「彼氏ー?」
俺の足元に座り込んでいた弟であろう子が、こちらを見上げながらそう言ってきた。
俺はしゃがみこんで目線をなるべく合わせる。
「ううん、違うよ。このお姉ちゃんの友達」
「へえー!」
まだ、彼氏じゃないよ。
ま、そんなこと言えないんだけどね?
それにしても…こんな所いても見つかるのだろうか。
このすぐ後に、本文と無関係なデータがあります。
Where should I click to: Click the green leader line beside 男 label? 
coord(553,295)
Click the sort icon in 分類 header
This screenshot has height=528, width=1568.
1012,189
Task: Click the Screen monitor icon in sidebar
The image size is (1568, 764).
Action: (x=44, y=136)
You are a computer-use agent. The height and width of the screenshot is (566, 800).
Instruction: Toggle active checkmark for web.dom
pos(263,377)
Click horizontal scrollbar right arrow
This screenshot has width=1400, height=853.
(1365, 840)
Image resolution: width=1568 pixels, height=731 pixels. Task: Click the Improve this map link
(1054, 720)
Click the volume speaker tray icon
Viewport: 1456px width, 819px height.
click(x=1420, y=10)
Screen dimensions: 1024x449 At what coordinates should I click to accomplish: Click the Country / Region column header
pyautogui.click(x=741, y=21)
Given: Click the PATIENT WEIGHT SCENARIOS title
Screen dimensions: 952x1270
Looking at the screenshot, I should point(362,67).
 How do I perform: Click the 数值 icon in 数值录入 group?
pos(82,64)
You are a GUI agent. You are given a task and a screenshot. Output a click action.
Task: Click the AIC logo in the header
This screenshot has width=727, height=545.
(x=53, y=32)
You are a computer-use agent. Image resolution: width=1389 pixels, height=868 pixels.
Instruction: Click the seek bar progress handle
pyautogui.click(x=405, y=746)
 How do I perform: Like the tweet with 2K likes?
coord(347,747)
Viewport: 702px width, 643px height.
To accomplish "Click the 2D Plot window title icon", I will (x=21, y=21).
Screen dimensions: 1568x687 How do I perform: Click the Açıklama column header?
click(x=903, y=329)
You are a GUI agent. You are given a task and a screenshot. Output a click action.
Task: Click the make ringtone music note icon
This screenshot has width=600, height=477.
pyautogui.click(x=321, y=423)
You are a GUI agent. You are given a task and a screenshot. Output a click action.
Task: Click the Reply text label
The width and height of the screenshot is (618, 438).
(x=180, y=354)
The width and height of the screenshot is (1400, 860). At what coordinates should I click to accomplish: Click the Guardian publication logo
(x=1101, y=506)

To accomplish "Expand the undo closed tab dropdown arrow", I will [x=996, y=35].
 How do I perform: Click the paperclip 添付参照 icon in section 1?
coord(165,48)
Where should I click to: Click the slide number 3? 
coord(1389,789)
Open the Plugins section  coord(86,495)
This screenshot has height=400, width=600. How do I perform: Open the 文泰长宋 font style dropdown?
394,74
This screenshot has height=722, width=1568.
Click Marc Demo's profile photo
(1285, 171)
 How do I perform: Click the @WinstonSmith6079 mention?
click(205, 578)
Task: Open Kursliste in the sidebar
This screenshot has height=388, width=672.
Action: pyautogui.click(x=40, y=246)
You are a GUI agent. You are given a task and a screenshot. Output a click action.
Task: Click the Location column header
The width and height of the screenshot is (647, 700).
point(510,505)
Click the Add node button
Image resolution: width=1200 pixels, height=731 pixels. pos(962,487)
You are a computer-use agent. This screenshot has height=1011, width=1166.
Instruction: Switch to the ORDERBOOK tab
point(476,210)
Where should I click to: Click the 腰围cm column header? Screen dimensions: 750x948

一応親御さんの特徴を聞いておこうか。
「ねえ2人共、お母さんどんな人?」
「どんな?」
飛鳥ちゃんの横に座るお兄ちゃんが首を傾げて聞き返してきた。
「どんな洋服着てたとか、どんな髪型だったとか」
「今日のお母さんは、Tシャツに…水色のズボンでした」
水色のズボンとな…?
デニムとかってことか…?
「ママねぇー、38歳!!」
「こらリツ、余計なこと言わない!」
無邪気って怖いね…と、飛鳥ちゃんと目で言い合う。
「ねえ、じゃあ髪型は?」
飛鳥ちゃんが改めて聞いてみる。
「肩より短いです」
「ボブスタイルってとこか…。黒い髪?」
「少し茶色っぽいです」
なるほど。
…まあ、聞いた所でなんだよね。
土日の人が行き交う中で、ましてや運良く通りかかるとは限らないし。
もしこの子達がもっと大きい子だったら、目立つ所にいるかもしれないなって思って、こっちに来そうだけど。
さすがにこんな小さい子達が、目立つ所にいよう!とまでは思い付かない気がする。